OCTOBER 2017 BAD FAITH CASES: PLEADING UIPA VIOLATIONS NOT FATAL WHERE THEY ARE NOT THE SOLE BASIS FOR STATUTORY BAD FAITH CLAIMS; COMPENSATORY AND CONSEQUENTIAL DAMAGES NOT WITHIN BAD FAITH STATUTE (Middle District of Pennsylvania)
This bad faith case asserting common law and statutory bad faith, as well as regulatory violations, alleged the following.
The insured owned property covered under a homeowner’s insurance policy. In June of 2014, the insured entered into a listing contract with a real estate agent for the sale of the property. The insured relocated out of state two months later. In October of 2014, the insured accepted an offer to sell the property for $275,000. Before the sale, the real estate agent discovered that water pipes had burst, causing significant damage.
It was alleged that an adjuster for the insurer estimated the damage at $80,000, and suggested that the insured may have sabotaged the property. The insured asserted there was no reason to sabotage the property because the $275,000 sale price far exceeded the amount left on the mortgage, and the buyer remained willing to purchase the property so long as repairs were made. The insurer wrote to the insured regarding coverage obligations and requesting further documentation. The insured timely responded to insurer’s request and provided the requested information.
The insurer referred the claim to its fraud unit. The insured provided requested information to the fraud unit, and sat for multiple examinations under oath. The insurer also requested phone records, financial information, and utility records.
The sale of the property fell through, and the property entered foreclosure proceedings. Counsel for the insured requested documentation from the insurer. The insurer allegedly failed to provide all of the requested documentation, but maintained its request for the insured’s cell phone records and financial information.
The insurer ultimately forwarded benefits totaling $110,510.20 to the insured. However, the insured estimated her damages at $155,785, and filed suit for breach of contract and bad faith, among other claims.
The insurer responded by filing a motion to dismiss the insured’s breach of contract claim. The Court refused to dismiss this claim, holding that the complaint “sufficiently sets forth the damages [the insured] purportedly suffered as a result of [the insurer’s] conduct.”
The insurer also filed a motion to strike the insured’s allegations of violations of the Unfair Insurance Practices Act (“UIPA”) and of Unfair Claims Settlement Practices Regulations (“UCSP”), arguing that these alleged violations cannot serve as the basis for private statutory bad faith claims. The Court stated that violations of the UIPA or UCSP are not per se violations of the bad faith statute, and added that the “Third Circuit and this Court have held that alleged violations of the Unfair Insurance Practices Act do not, in and of themselves, constitute bad faith….”
The Court refused to strike those allegations, however, because the insured’s “bad faith claim does not rest solely on alleged UIPA or UCSP violations.”

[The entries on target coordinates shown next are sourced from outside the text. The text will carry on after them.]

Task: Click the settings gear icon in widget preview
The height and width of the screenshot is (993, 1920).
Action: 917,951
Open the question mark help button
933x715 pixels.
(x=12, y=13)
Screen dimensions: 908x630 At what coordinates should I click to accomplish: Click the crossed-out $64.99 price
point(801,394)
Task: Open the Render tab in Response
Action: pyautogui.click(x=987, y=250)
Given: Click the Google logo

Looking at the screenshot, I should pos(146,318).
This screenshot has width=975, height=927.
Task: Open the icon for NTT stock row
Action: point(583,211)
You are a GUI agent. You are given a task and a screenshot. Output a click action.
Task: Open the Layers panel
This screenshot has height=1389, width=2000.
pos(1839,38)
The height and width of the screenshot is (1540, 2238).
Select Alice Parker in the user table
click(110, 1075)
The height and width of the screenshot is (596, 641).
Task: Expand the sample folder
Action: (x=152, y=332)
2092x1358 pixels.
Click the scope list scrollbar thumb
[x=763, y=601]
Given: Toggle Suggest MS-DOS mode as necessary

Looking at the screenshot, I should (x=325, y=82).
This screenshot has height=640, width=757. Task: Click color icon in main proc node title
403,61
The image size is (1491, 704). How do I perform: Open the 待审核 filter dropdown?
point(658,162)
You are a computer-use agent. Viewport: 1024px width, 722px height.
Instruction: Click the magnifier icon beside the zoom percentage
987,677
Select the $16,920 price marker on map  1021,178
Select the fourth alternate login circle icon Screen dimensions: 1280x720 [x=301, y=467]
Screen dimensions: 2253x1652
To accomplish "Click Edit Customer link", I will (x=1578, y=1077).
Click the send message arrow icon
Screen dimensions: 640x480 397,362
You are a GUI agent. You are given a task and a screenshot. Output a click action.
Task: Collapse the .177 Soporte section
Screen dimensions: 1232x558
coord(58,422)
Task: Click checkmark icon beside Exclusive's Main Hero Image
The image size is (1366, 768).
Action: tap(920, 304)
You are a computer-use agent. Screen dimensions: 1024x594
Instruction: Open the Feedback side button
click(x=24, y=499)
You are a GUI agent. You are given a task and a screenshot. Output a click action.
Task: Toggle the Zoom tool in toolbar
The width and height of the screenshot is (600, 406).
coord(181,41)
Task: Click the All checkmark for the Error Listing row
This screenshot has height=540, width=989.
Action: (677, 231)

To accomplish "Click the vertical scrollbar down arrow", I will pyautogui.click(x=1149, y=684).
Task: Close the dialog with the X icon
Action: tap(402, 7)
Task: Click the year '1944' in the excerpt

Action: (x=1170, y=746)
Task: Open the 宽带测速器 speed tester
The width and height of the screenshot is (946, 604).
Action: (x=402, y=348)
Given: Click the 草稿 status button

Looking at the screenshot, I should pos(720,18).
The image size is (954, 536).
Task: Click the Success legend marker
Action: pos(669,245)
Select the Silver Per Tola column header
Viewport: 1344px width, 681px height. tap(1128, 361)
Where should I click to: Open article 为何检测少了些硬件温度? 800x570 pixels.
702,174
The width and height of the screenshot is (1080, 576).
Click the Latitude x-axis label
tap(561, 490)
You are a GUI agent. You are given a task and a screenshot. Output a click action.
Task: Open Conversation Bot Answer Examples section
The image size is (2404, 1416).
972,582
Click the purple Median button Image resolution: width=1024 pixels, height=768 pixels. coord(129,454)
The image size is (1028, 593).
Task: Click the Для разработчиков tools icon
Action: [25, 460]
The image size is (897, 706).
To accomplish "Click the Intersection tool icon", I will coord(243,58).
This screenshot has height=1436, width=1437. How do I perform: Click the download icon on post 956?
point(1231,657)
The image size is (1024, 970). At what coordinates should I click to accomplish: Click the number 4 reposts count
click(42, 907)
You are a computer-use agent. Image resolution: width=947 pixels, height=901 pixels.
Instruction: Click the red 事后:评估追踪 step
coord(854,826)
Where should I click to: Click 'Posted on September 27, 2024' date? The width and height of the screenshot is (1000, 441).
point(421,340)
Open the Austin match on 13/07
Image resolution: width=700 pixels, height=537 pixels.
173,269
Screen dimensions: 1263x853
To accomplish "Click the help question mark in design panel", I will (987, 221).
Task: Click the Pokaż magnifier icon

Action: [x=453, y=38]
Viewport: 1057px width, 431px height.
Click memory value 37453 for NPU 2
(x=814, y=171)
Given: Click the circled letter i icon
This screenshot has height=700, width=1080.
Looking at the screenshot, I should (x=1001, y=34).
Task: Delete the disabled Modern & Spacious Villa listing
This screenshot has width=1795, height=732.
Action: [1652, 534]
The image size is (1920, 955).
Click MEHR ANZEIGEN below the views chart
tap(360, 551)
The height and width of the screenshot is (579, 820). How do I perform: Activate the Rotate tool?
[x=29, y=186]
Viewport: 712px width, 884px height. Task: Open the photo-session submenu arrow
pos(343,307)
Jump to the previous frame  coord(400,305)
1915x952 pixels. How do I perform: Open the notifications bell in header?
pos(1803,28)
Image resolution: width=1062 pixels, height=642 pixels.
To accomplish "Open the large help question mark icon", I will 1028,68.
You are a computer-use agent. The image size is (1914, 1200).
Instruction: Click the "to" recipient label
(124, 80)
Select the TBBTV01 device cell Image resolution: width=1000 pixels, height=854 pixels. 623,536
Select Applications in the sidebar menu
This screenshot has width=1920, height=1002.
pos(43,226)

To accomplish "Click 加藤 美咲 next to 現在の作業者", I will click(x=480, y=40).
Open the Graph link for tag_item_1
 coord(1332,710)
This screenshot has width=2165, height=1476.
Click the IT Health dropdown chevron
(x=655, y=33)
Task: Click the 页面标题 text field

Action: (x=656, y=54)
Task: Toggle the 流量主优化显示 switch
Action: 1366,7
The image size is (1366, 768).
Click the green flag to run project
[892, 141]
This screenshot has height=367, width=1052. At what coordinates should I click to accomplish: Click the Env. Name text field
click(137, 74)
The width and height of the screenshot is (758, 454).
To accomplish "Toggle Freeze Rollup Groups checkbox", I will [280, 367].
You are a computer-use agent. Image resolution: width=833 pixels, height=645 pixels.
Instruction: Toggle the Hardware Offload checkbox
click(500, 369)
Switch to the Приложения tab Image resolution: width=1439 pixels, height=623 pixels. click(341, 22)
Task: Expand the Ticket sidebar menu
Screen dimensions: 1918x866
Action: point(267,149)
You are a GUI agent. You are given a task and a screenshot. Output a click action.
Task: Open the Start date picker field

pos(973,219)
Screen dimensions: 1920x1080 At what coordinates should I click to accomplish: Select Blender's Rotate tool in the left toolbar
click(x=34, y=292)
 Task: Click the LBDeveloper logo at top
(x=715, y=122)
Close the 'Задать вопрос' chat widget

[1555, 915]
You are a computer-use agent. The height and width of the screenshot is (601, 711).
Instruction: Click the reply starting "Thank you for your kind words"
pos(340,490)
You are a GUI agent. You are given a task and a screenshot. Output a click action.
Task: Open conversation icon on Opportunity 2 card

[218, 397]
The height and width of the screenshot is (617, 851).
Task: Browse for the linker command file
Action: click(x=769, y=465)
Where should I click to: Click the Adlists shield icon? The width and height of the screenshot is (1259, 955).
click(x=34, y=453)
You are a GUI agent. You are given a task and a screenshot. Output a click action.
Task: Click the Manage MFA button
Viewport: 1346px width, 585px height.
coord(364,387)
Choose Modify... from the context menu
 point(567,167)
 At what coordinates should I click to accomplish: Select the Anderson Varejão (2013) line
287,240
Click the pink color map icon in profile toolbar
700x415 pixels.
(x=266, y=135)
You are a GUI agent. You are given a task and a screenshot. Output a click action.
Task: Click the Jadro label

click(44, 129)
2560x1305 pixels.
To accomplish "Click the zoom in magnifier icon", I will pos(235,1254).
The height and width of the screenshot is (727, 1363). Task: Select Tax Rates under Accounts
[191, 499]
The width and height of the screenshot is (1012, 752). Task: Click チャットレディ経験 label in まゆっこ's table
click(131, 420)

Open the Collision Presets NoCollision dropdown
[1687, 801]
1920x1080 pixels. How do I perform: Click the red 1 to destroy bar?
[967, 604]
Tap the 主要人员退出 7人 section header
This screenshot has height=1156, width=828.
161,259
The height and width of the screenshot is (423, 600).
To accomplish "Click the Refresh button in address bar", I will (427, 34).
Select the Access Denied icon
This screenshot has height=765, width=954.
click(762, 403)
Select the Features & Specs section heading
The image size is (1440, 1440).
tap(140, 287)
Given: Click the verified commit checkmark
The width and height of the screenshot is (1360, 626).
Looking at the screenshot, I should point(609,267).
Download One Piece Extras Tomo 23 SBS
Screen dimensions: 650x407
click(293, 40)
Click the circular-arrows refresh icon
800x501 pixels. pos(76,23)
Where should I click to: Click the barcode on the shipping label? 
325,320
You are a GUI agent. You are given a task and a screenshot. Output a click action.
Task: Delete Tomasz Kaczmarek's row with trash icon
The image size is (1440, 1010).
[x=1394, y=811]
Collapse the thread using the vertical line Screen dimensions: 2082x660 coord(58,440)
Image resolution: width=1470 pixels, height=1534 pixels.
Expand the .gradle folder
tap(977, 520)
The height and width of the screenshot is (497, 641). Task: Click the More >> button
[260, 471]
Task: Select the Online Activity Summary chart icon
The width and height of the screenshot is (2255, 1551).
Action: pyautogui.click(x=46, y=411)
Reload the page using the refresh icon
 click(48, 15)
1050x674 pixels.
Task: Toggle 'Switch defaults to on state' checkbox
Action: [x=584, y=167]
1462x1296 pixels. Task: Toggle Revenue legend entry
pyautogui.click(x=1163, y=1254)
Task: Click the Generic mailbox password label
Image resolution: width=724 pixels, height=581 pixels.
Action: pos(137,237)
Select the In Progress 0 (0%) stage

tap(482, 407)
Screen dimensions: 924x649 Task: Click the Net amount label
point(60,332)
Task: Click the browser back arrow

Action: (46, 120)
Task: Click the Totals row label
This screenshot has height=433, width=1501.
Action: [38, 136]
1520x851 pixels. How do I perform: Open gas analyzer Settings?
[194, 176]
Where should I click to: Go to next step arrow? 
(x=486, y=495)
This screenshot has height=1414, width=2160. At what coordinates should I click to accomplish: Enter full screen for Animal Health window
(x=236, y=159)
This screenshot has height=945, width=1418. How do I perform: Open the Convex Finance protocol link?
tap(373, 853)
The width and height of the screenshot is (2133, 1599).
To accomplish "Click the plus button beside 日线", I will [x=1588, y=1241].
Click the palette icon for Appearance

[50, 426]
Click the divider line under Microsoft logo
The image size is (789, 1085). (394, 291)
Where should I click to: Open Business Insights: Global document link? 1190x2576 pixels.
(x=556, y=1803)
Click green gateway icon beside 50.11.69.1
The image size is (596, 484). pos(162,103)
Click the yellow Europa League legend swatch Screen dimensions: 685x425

The insured’s breach of contract claim included an alleged a breach of the implied covenant of good faith and fair dealing. The insurer also moved to strike this claim, arguing that the breach of contract claim subsumed it. The Court ruled that “as [the insured] has not pled a separate breach of contract claim, [the reference] may properly remain in the Complaint.”
Lastly, the Court struck the insured’s claims for compensatory and consequential damages, holding that such damages are not available under the Pennsylvania bad faith statute.